788. Rotated Digits
X is a good number if after rotating each digit individually by 180 degrees, we get a valid number that is different from X.
A number is valid if each digit remains a digit after rotation. 0, 1, 8
rotate to themselves; 2, 5
rotate to each other; 6, 9
rotate to each other, and the rest of the numbers do not rotate to any other number and become invalid.

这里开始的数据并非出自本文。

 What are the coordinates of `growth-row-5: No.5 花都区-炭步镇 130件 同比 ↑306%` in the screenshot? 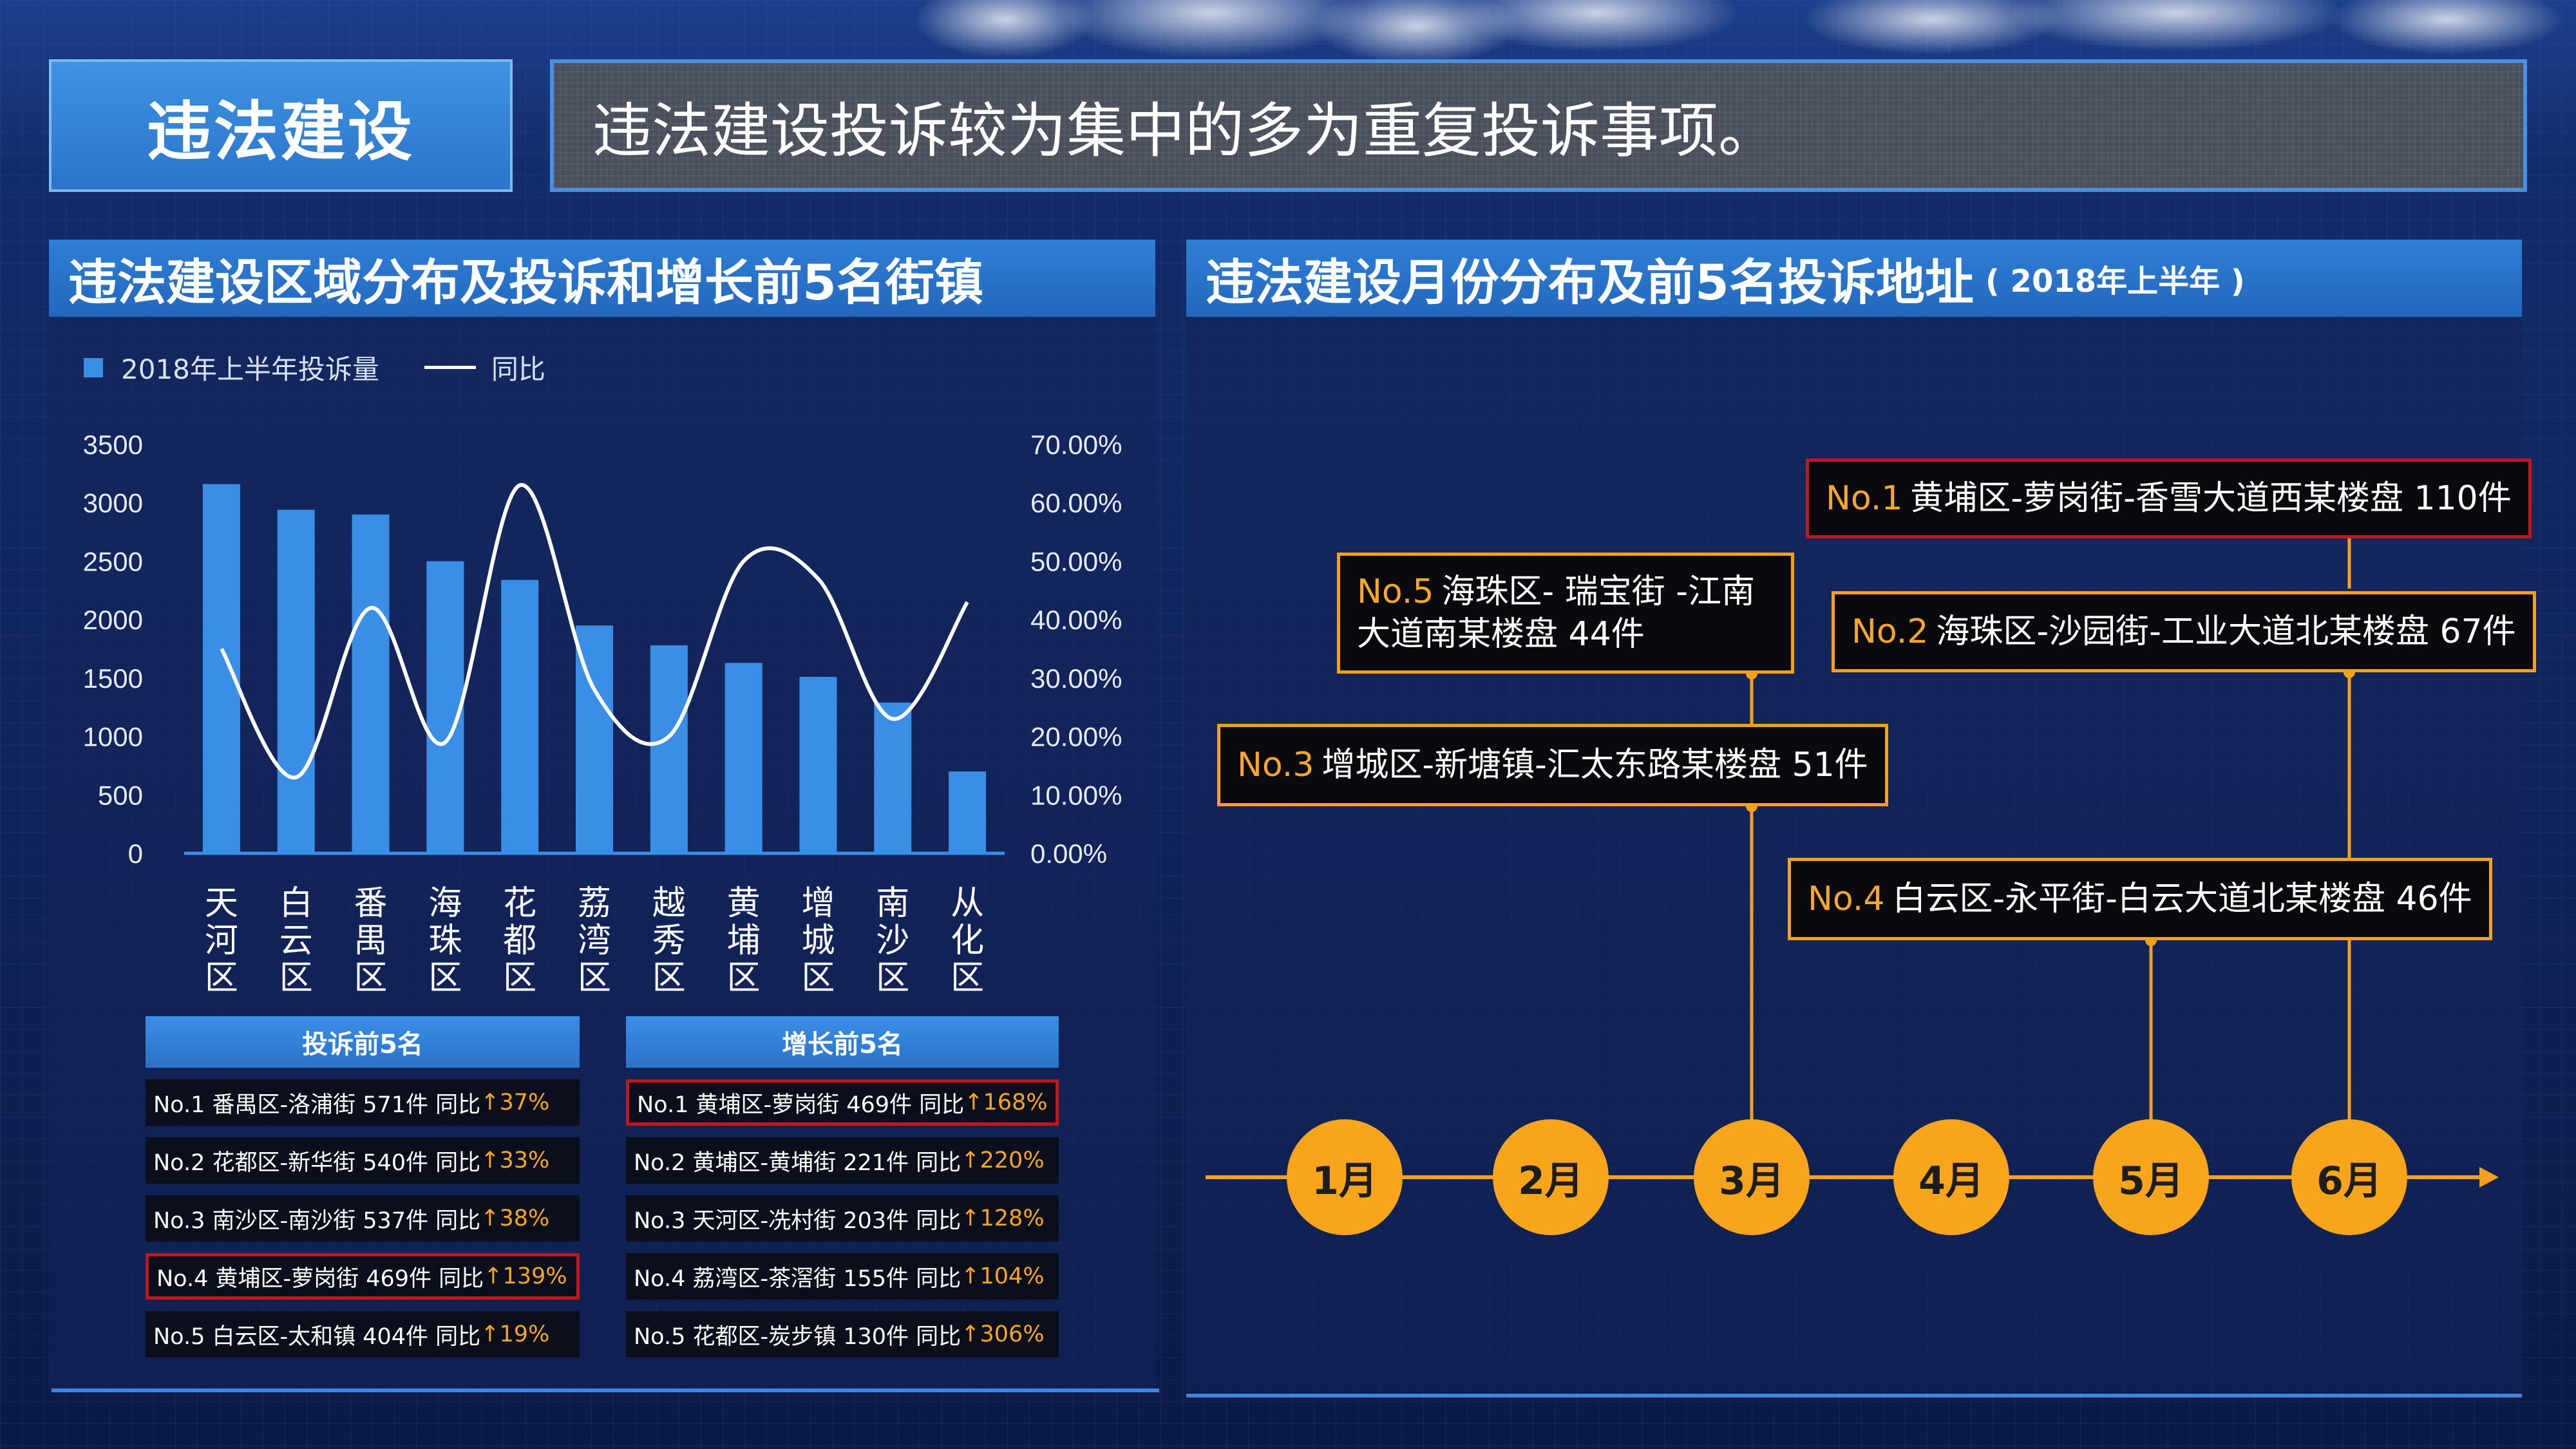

Now given a positive number N, how many numbers X from 1 to N are good?
Input: 10
Output: 4
Explanation:
There are four good numbers in the range [1, 10] : 2, 5, 6, 9.
Note that 1 and 10 are not good numbers, since they remain unchanged after rotating.
判断数字旋转180°后为非本身数字的个数
方法1:5ms
构建N+1的数组,对应存储每个数字的标记
2569对应标记words[i]=2,018对应标记words[i]=1
当i < 10时,i的标记值可直接确定
当i >= 10时,i的标记值直接由 i/10
和 i%10
决定即可。由于i是从小到大依次运行的,所以可直接读取之前已经确定好的words[i / 10]和words[i % 10]。
public int rotatedDigits2(int N) {
int[] words = new int[N + 1];
int count = 0;
for (int i = 0; i <= N; i++) {
if (i < 10){
if (i == 2 || i == 5 || i == 6 || i == 9) {
words[i] = 2;
count++;
}
else if (i == 0 || i == 1 || i == 8)
words[i] = 1;
}
else {
int a = words[i / 10], b = words[i % 10];
if (a == 1 && b == 1) words[i] = 1;
else if (a >= 1 && b >= 1){
words[i] = 2;
count++;
}
}
}
return count;
}
方法2:6ms
通过%10
,分别判断每一位的类型。
数字中只要一位是347,这个数字就不是“好数字”,跳过此次循环
数字中只要一位是2569,这个数字就是“好数字”,num++
public int rotatedDigits3(int N) {
int num = 0;
for (int i = 0; i <= N; i++) {
boolean flag = false;
int temp = i;
while (temp != 0) {
int val = temp % 10;
if (val == 3 || val == 4 || val == 7) {
flag = false;
break;
}
else if (val == 2 || val == 5 || val == 6 || val == 9)
flag = true;
temp = temp / 10;
}
if (flag) num++;
}
return num;
}
}
方法3:19ms, 麻烦不推荐
通过先将数字转换成字符串,然后再分别判断每一位的类型。没必要转成字符串QAQ
public int rotatedDigits(int N) {
String str1 = "018";
String str2 = "2569";
String str3 = "347";
int num = 0;
for (int i = 0; i <= N; i++) {
boolean flag = false;
for (char ch : Integer.toString(i).toCharArray()){
if (str3.indexOf(ch) != -1){
flag = false;
break;
}
else if (str2.indexOf(ch) != -1) flag = true;
}
if (flag) num++;
}
return num;
}